EVEN BEFORE Sunday, Philadelphia's offense, in many ways, has been a success. The Eagles became only the fourth team to have at least 400 total yards in each of its first six games. Entering Week 9, they led the league with 45 plays of 20 or more yards, McCoy led the league in rushing, and the team was second in rushing yards per game.
On the downside, Philly totaled only 478 yards in those back-to-back losses. In both games the defense played man-to-man and the Eagles struggled. That shocks people who know the system. "You can't run [man-to-man] against Chip's offense or he'll burn you," Frost says. Maybe in college, where Oregon almost always had a speed advantage. But in the NFL, where the talent level is close and games are often decided by which team gets more great performances from elite players, it hasn't worked out. "Obviously [Philadelphia has] struggled," said Sean McDonnell, who was Kelly's boss at UNH. "I don't think it's because of system. I think it's because of personnel."
In Vick, McCoy and receiver DeSean Jackson, the Eagles have three of the best players in space in the game. But outside of Jackson, the Eagles don't have a receiver or tight end capable of consistently burning man-to-man coverage. In addition, the offense's route concepts are very simple for an NFL scheme. The Eagles will have to find more speed at receiver in the off-season, and Kelly will most likely have to tinker with his pass patterns.
At quarterback, Vick has missed most of two games and backup Nick Foles missed one week with a concussion.
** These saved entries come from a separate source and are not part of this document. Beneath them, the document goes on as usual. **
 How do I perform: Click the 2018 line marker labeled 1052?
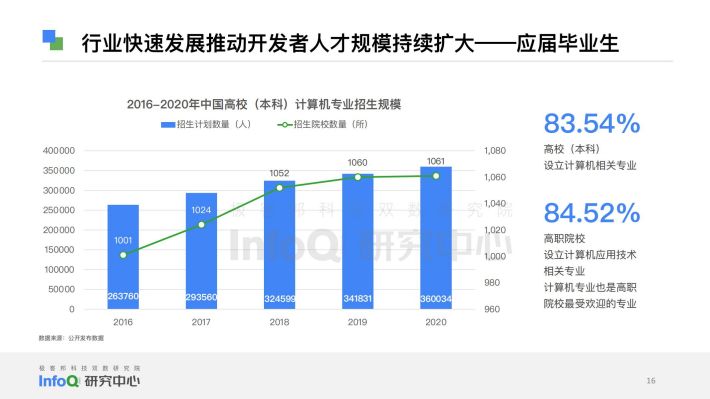(279, 187)
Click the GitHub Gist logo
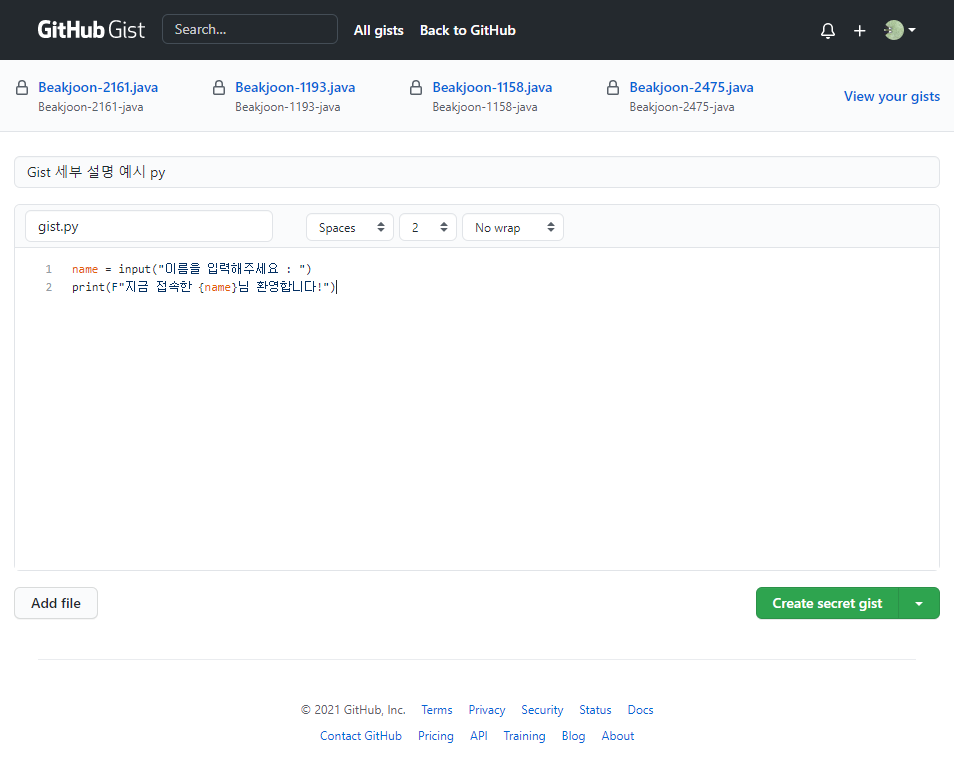The height and width of the screenshot is (770, 954). pos(91,30)
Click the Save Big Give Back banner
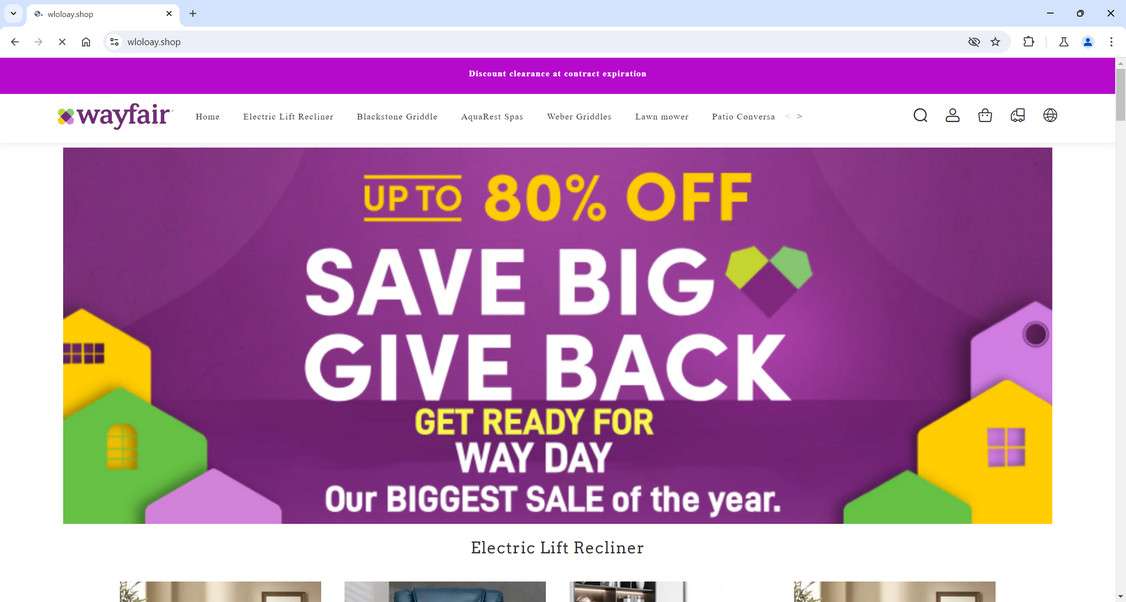Viewport: 1126px width, 602px height. coord(557,335)
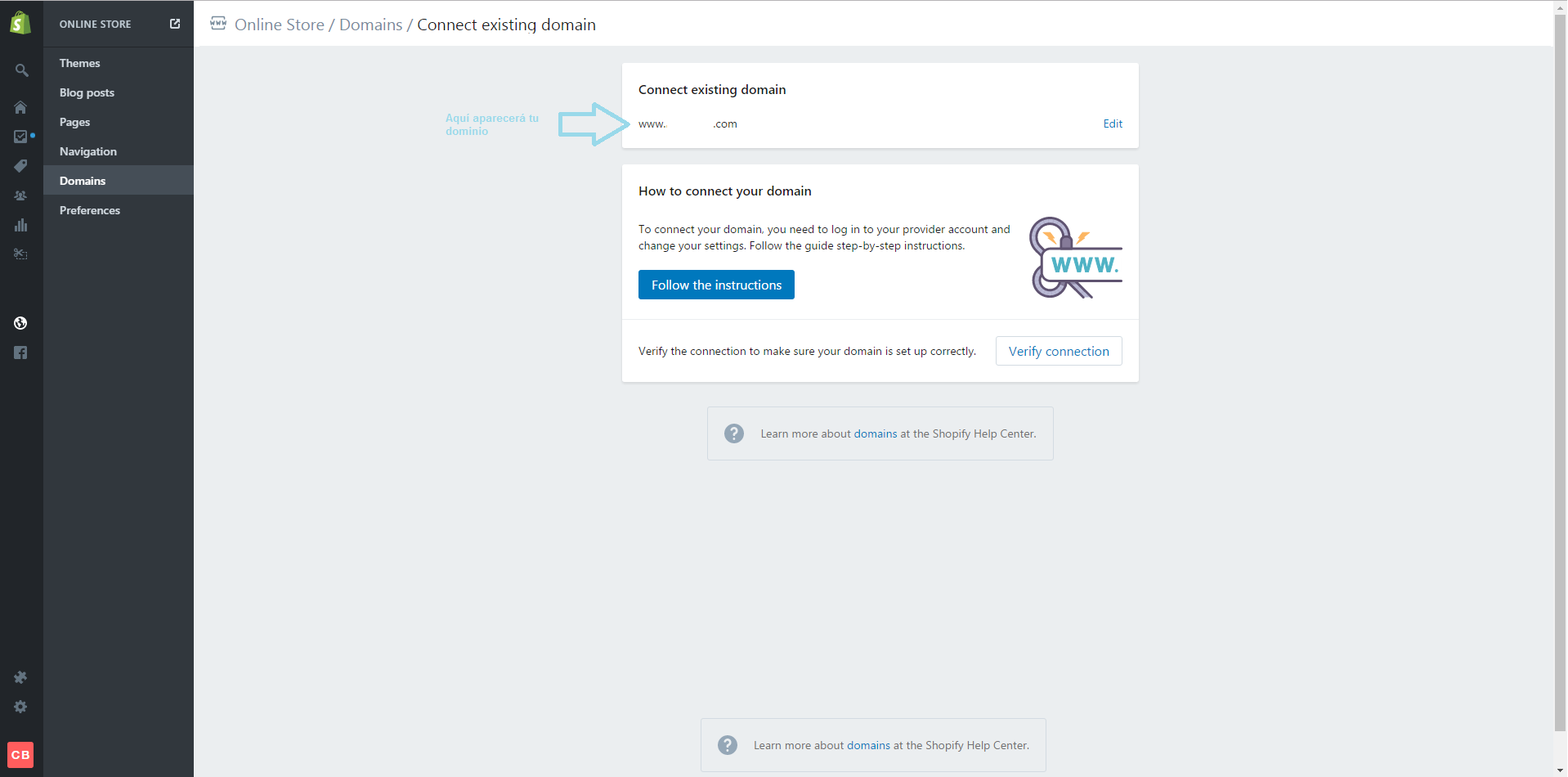Screen dimensions: 1568x777
Task: Open the search icon in sidebar
Action: pos(21,70)
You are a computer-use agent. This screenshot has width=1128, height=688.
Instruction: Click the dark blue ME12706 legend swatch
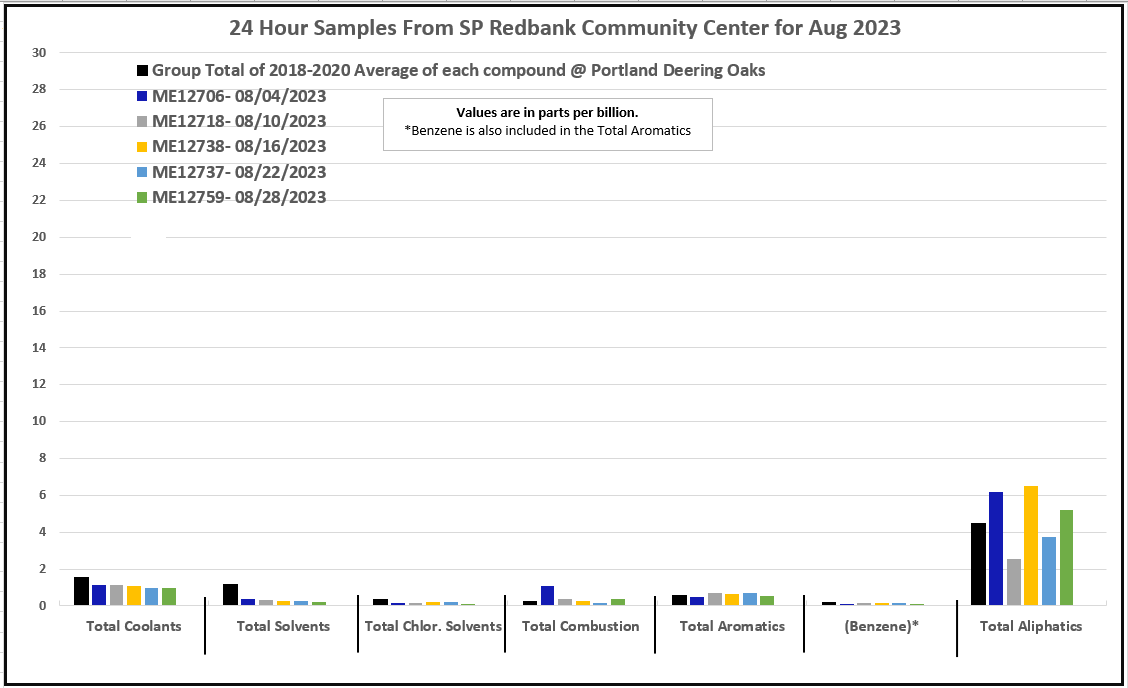pyautogui.click(x=143, y=97)
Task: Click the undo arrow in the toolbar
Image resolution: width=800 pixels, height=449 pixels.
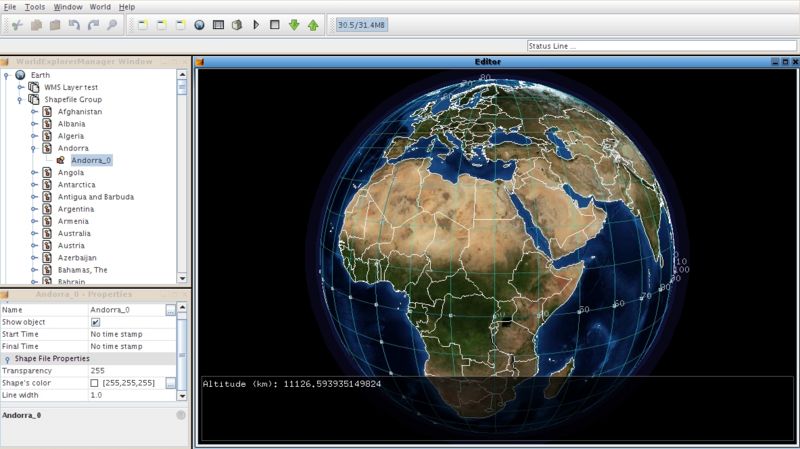Action: pyautogui.click(x=73, y=24)
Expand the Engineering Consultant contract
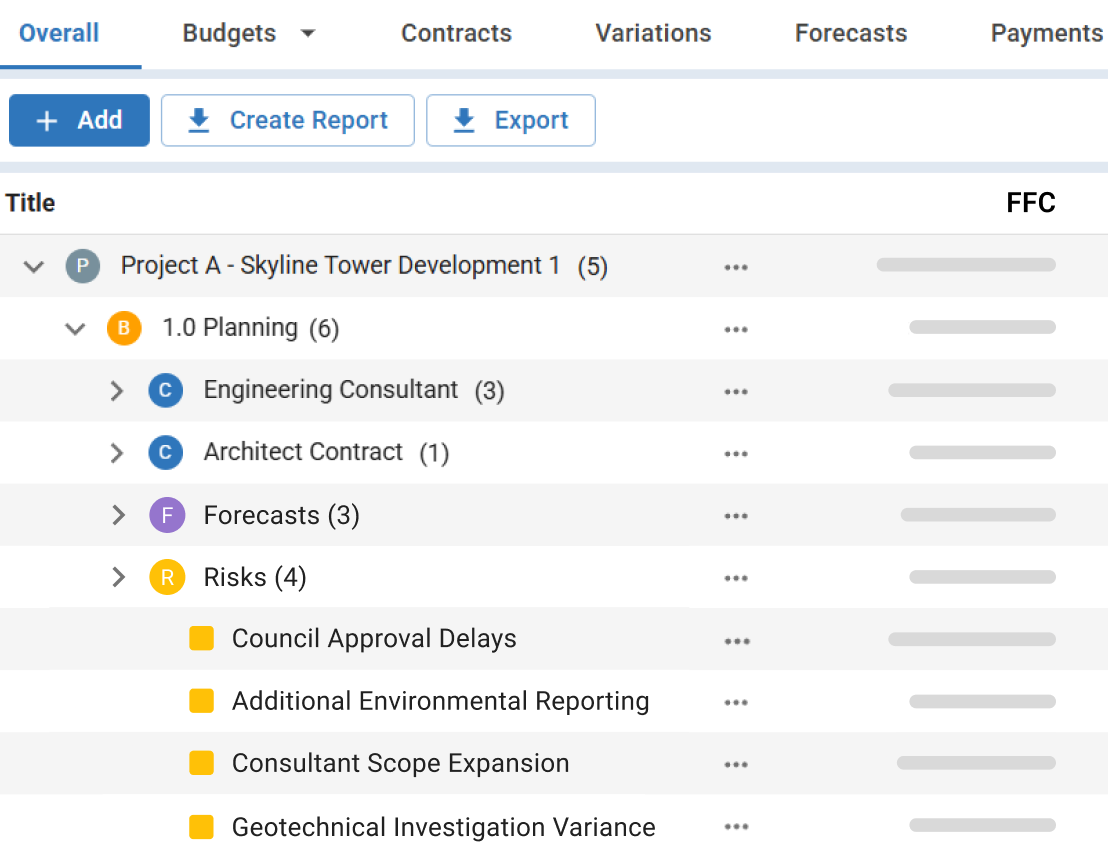Viewport: 1108px width, 856px height. coord(119,390)
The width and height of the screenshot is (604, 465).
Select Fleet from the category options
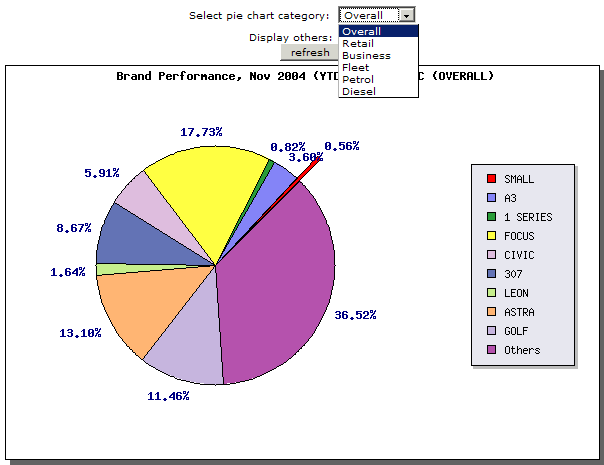click(x=354, y=68)
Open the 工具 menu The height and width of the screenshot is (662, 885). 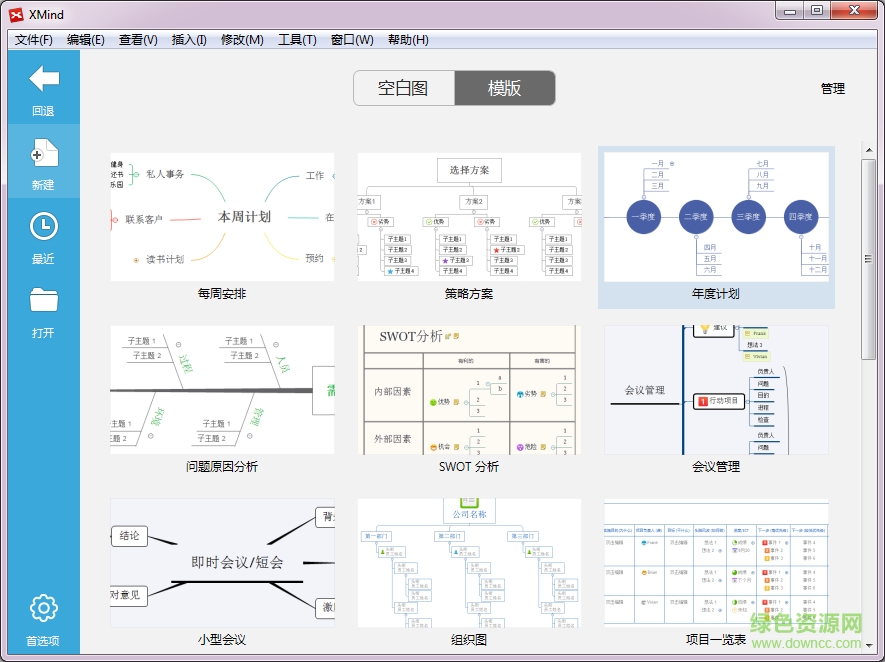point(297,40)
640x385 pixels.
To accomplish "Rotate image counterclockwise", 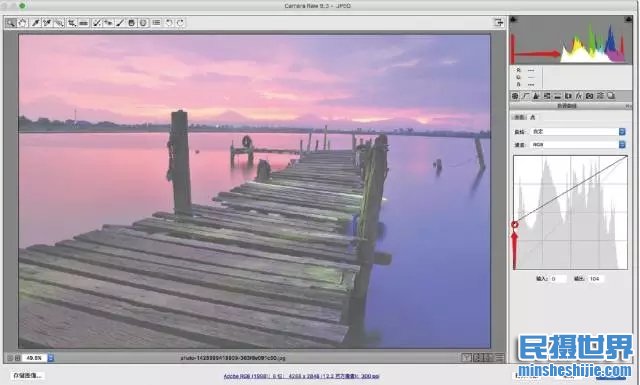I will [x=169, y=23].
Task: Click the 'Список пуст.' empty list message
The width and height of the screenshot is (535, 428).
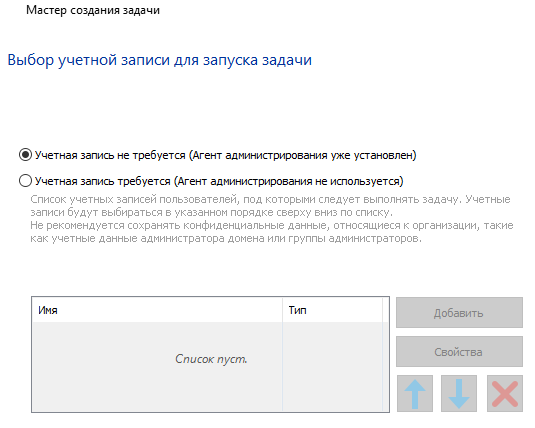Action: click(x=211, y=359)
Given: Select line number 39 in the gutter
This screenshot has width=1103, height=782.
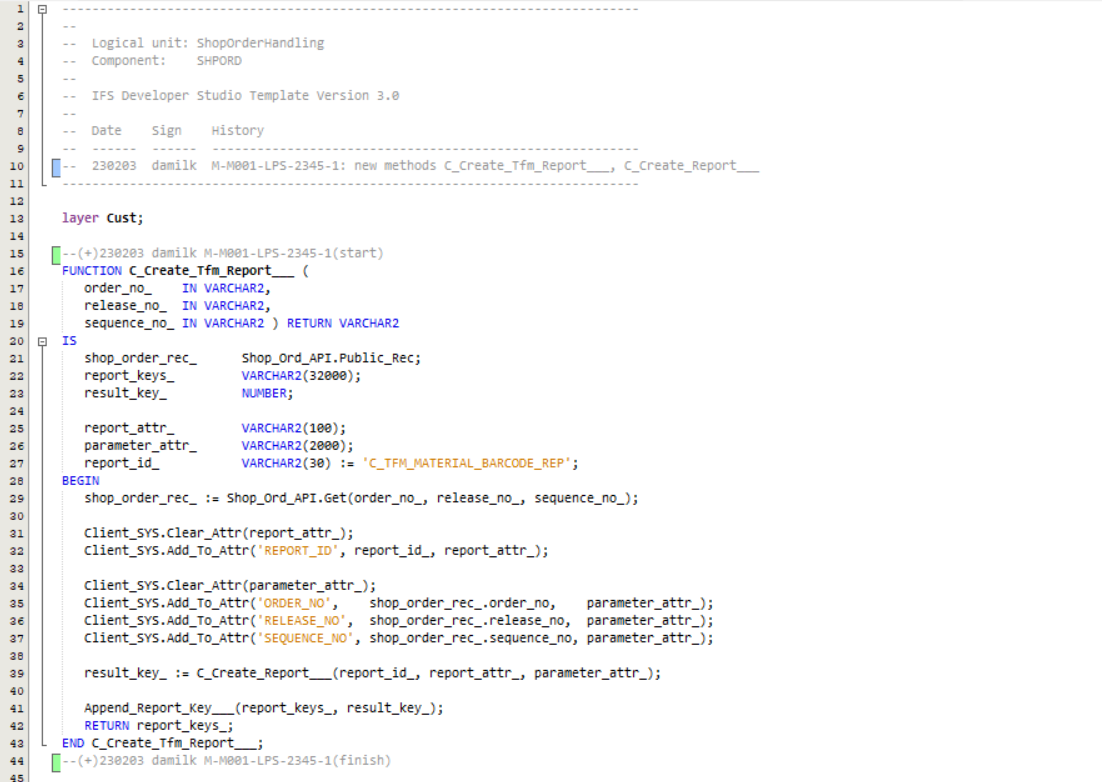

Even when Vick was healthy, he proved too inaccurate from the pocket to succeed for an entire season. Foles completed 71.0% of his passes in a win over the Buccaneers and their zone coverage, but when the Cowboys played man, he connected on only 37.9%.
Overall, Foles has shown the most potential—especially considering his NFL-record-tying seven touchdowns at Oakland, which played mostly zone—because he's the best pocket passer. When Kelly's attack is really humming, though, it's because it stresses the defense the entire length and width of the field, which is why the Eagles need to find a quarterback who throws well and threatens a defense with his feet. The team is expected to draft a QB, and thanks to the proliferation of Kelly's system on the college level, he won't have trouble finding someone who knows the system.
The biggest thing that puzzles former Kelly colleagues when watching Philly is the lack of pace. "It works when you play fast," said New Hampshire receivers coach Ricky Santos, who was the first star quarterback in Kelly's system. "It doesn't have as many plays as some other systems, but when you play fast, run every play correctly and with every look, it's a tough deal."
The Eagles lead the league with one play run every 22.35 seconds (next fastest are the Bills, at 23.05), but that's on the slow side for a Kelly offense. Are the players not capable of operating it faster in the first year? Is Kelly worried about fatigue injuries now that he doesn't have the huge roster he did in college? Nobody but Kelly—who hasn't discussed it—knows.
Some think the Kelly hype was overblown, but the statistics show that for a first-year implementation, he's onto something. At the least, the packaged plays have made their way to the NFL, and that could have a long-term impact. The NFL is changing. It's just not going to change as quickly as Chip Kelly would like.